Mr Knox told The Courier that the selection then grew quickly to the national scale.

“I rang Vince Copley in Canberra who worked for the Department of Aboriginal Affairs and I asked him for some money for gear to get the NSW team going,” said Mr Knox.

“He said it was a great idea and ‘while you’re doing that, make a national selection and we will look to take the team to England in 1988’”.

Before the selection process Mr Knox was able to gain support from a famous Australian captain.

“I rang Ian Chappell after I started organising to have a talk about it,” he said.

“Ian Chappell didn’t know me at all.

“When I briefly explained what I wanted to do he invited me over to Channel 9 to chat.

“We sat down and talked and he was absolute dynamite with his support.

“I found out afterwards his grandfather, Vic Richardson, had met a few of the original 1868 side and that’s why [Chappell] was so interested.”

The selection process took Mr Knox and other selectors across four different states.

“We set up a selection program and I got word out right around the state and the other states through the Aboriginal Affairs departments,” said Mr Knox.

“We used to fly up to Cairns, Brisbane, or down to Melbourne where we’d have selection trials.

“And that’s how we picked the side that went away in 1988.”

The trials saw about 140 players across Australia compete for a place in the 17-man squad.

Mr Knox described the feeling when the tour was given the official go-ahead.

“There’s a documentary called ‘Dreaming of Lords’ and in that there is this shot of me where I just turn and release this big sigh,” he said.

“I was thinking at the time, ‘it is a reality now’.

“I always knew it would happen because things would happen that kept the process going.

“When we had finished that meeting all I could think was – ‘yes!’”
The all-Aboriginal side was provided a warm-up for the tour with a game against Bob Hawke’s Prime Minister’s XI.

That match included Chappell, Dennis Lillie, Len Pascoe, Peter Sleep and the Prime Minister, Bob Hawke.

The Aboriginal side won that match at Manly Oval by seven wickets with Mr Hawke dismissed for a duck.

Once the touring side made it to England it was immediately thrown into action.

“We played most of the major centres,” said Mr Knox.

“We had former test players in a couple of matches.

“Gladstone Small played against us in one of the county sides.

“He was a West-Indian cricketer who everyone called ‘no-neck’.

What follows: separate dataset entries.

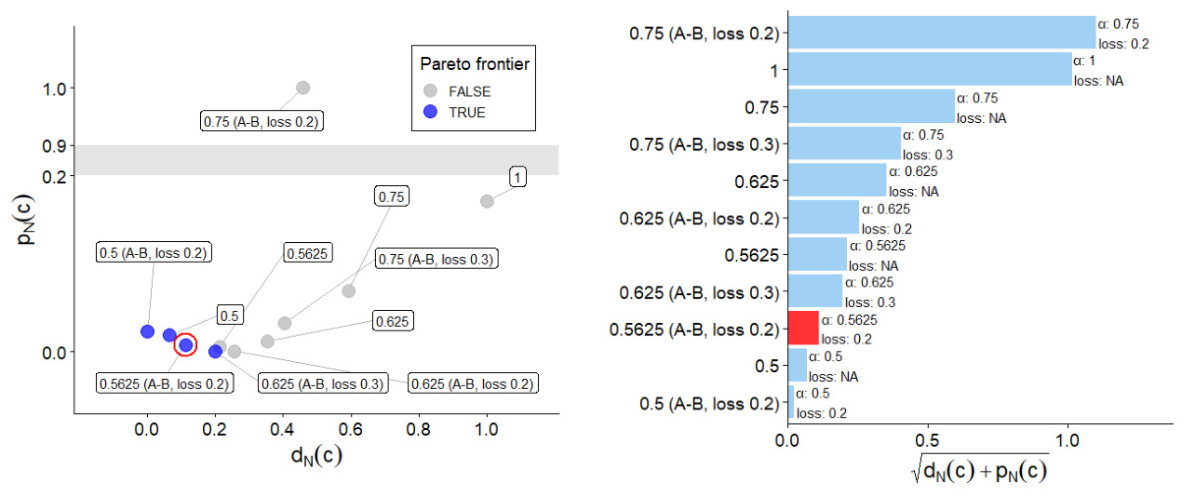The width and height of the screenshot is (1188, 498).
Task: Click the gray FALSE legend dot
Action: click(x=431, y=91)
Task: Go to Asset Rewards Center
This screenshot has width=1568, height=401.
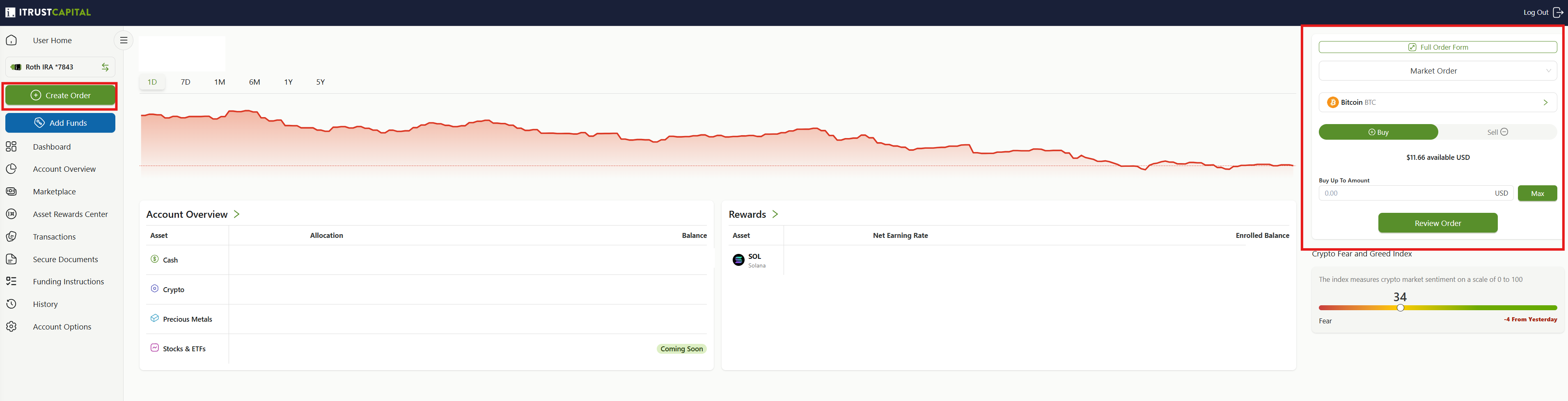Action: pos(70,214)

“He was a very good bowler in the Viv Richards-captained side.”

The Aboriginal team was granted special access to major sites and venues during the tour, which Mr Knox regards as some of his favourite moments of the tour.

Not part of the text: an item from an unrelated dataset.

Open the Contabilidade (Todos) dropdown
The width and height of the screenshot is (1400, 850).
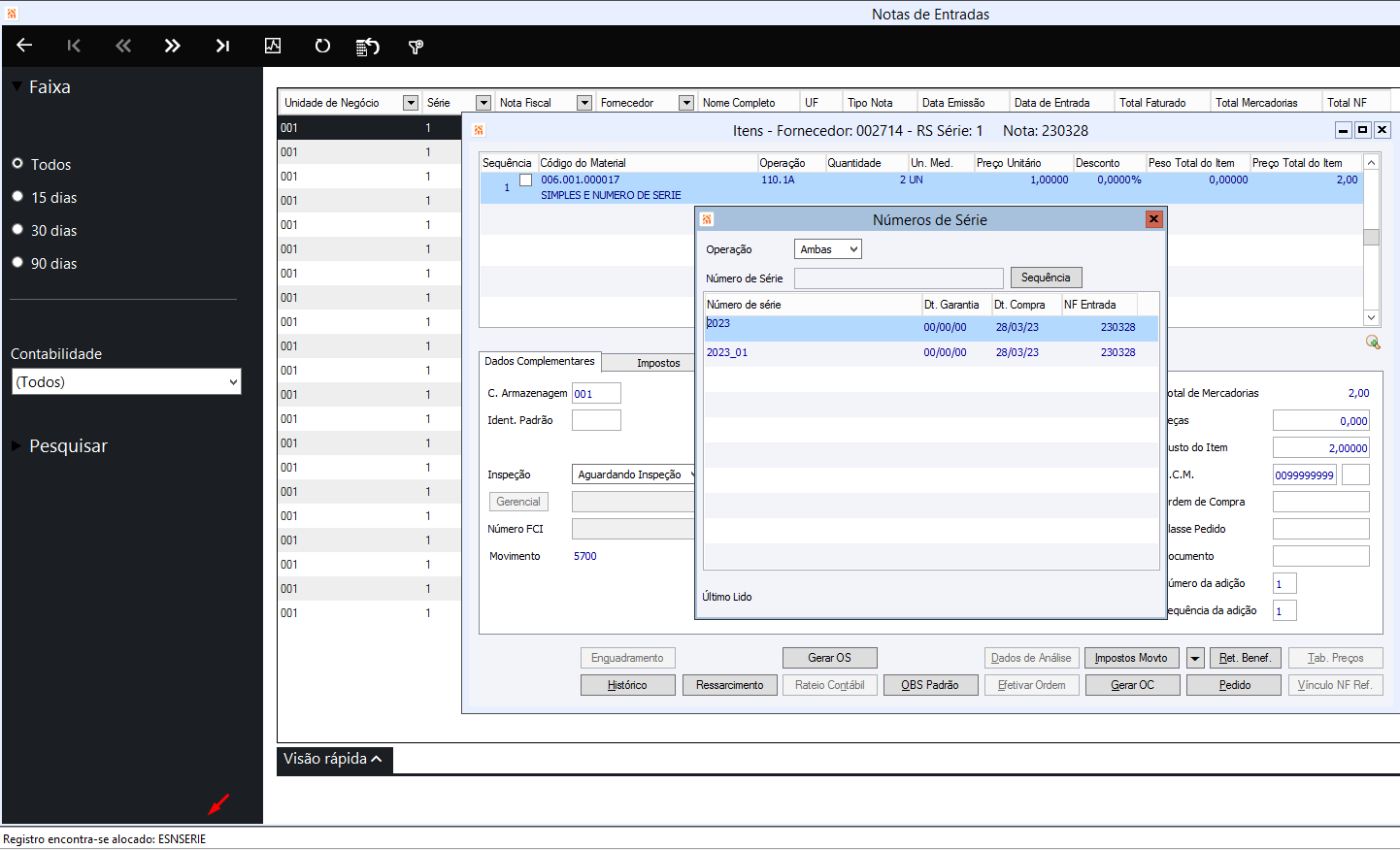pyautogui.click(x=126, y=382)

“Going to some of the historic castles, meeting different people,” he said.

“There was excitement from everyone when we went backstage at the INXS concert at Wembley Stadium.

“And the other one was meeting Her Majesty Queen Elizabeth at Buckingham Palace.

“I was introduced first, I bowed and I shook her hand.

“When we mingled with her afterwards for nibblies, we always referred to her as Your Majesty.”

Sadly, two members of the 1988 touring Aboriginal team, Darrin Thompson from Victoria and Dwayne Breckinridge from Tweed Heads, have passed away.

As previously reported in The Courier Ian Chappell, Len Pascoe and Peter Sleep will be attending the reunion.

The members of the 1988 tour will combine with the Mayor’s XI over the weekend for the traditional cricket match.